# Auszug
# Slide AM mit Gepäckträger (vorschnelle Antwort vom Support?)



## wuttel (23. Januar 2013)

Hallo zusammen,

da ich mit meinem Slide öfters auf Tour gehe und dabei meist 1-2 Zeltplätze aussuche und von dort aus dann jeden Tag die Trails zu rocken, habe ich mir überlegt mein Slide AM 7.0 2012er mit einem Gepäckträger für die Sattelstütze auszustatten.

Ich dachte dabei an sowas: Klick Mich Beam Rack

Nun wollte ich kurz bei Radon nachfragen, ob man diesen am Rad anbringen kann (ich wiege gerademal 65kg, ein Gewichtsproblem sollte es also nicht geben). Nur war ich nicht sicher, ob man ihn an der Reverb anbringen kann, natürlich am unteren Teil und nicht am "Tauchrohr".

Auf meine Mail bekam ich folgende Antwort:



> ein  Slide Am mit einem Gepackträger auszurüsten ist schon schwer  bedenktlich aber den an die Reverb bauen zu wollen ist völlig  ausgeschlossen!!!!


Ich habe heute ein bischen Gegoogelt und viele gefunden, welche zum einen an einen Fully bzw. AM Rad solch einen Träger montieren und ebenfalls an verstellbare Sattelstützen.

Was meint ihr? War das eine etwas vorschnelle Antwort eines Mitarbeiters oder sollte man das wenn dann an eine feste Stütze montieren?

# Aufgabenstellung
Übertragen Sie aus dem Forenbeitrag über den Gepäckträger den Abschnitt, der bei „Nun wollte ich“ beginnt und bei „feste Stütze montieren?“ endet, wortgetreu. Das Material ist hierfür ohne Belang.

# Daten
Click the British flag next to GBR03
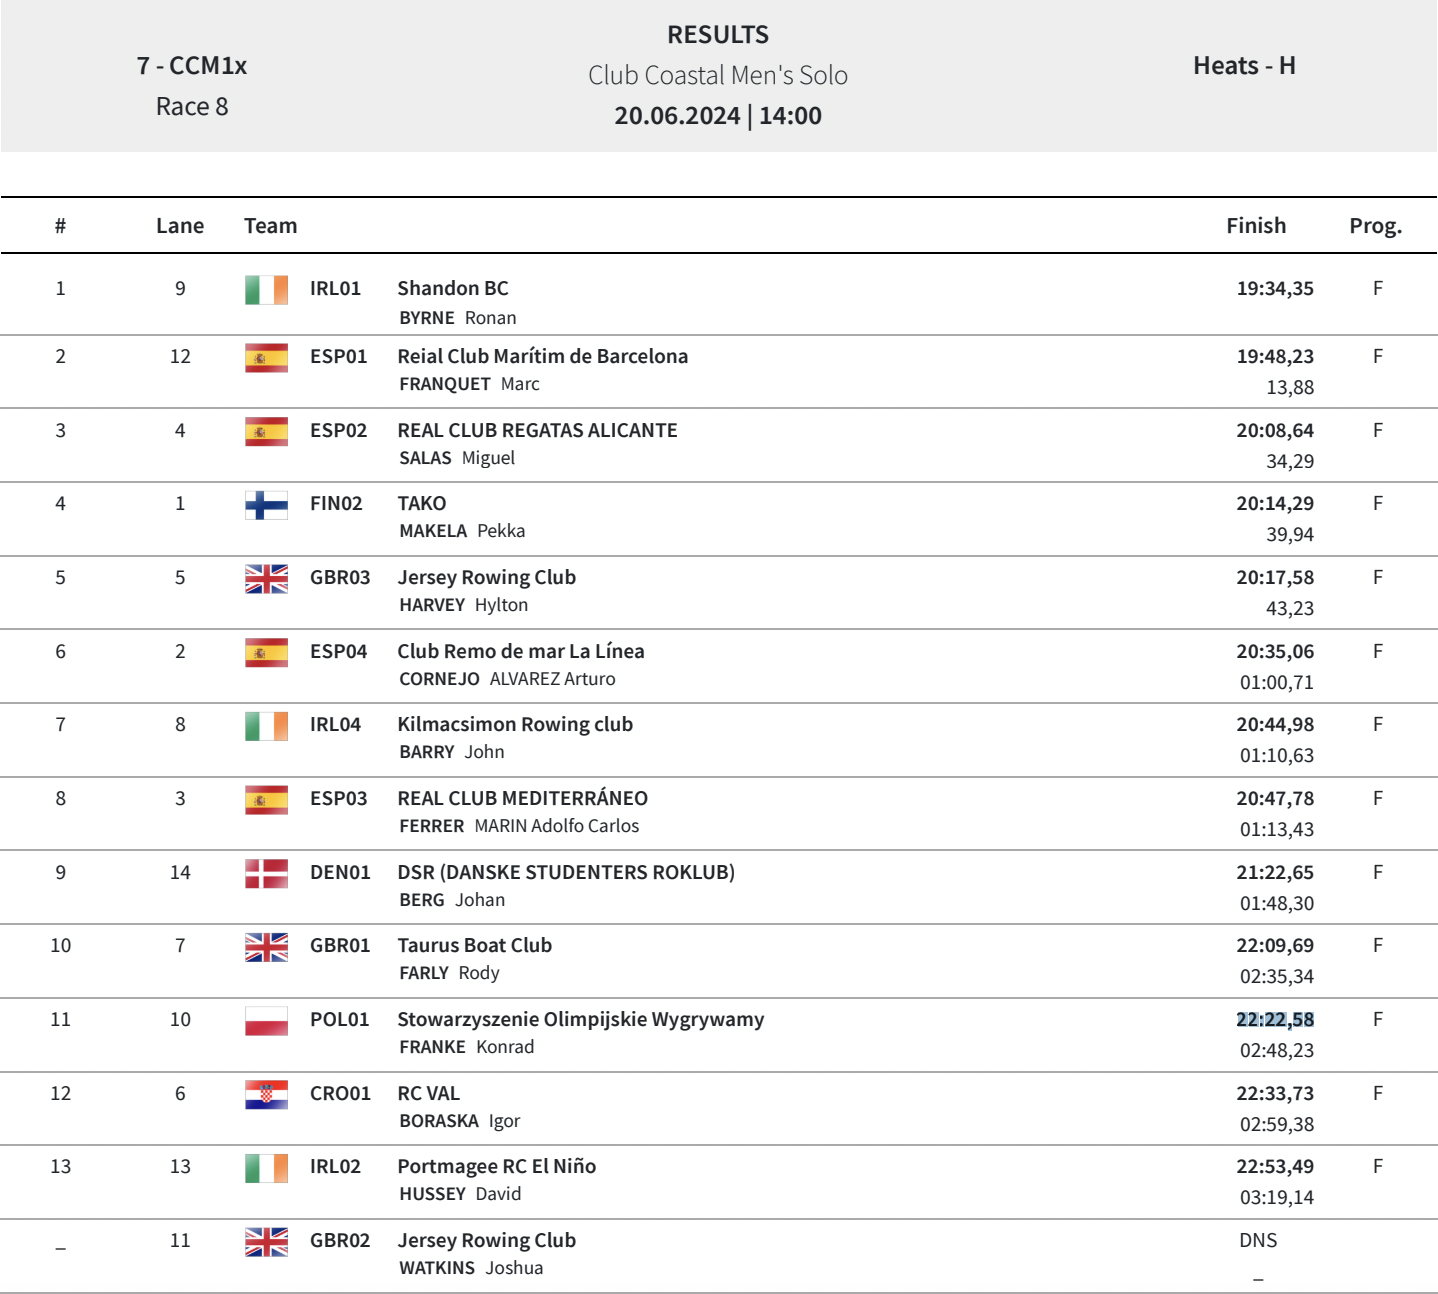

# Vollständige Antwort
Nun wollte ich kurz bei Radon nachfragen, ob man diesen am Rad anbringen kann (ich wiege gerademal 65kg, ein Gewichtsproblem sollte es also nicht geben). Nur war ich nicht sicher, ob man ihn an der Reverb anbringen kann, natürlich am unteren Teil und nicht am "Tauchrohr".

Auf meine Mail bekam ich folgende Antwort:



> ein  Slide Am mit einem Gepackträger auszurüsten ist schon schwer  bedenktlich aber den an die Reverb bauen zu wollen ist völlig  ausgeschlossen!!!!


Ich habe heute ein bischen Gegoogelt und viele gefunden, welche zum einen an einen Fully bzw. AM Rad solch einen Träger montieren und ebenfalls an verstellbare Sattelstützen.

Was meint ihr? War das eine etwas vorschnelle Antwort eines Mitarbeiters oder sollte man das wenn dann an eine feste Stütze montieren?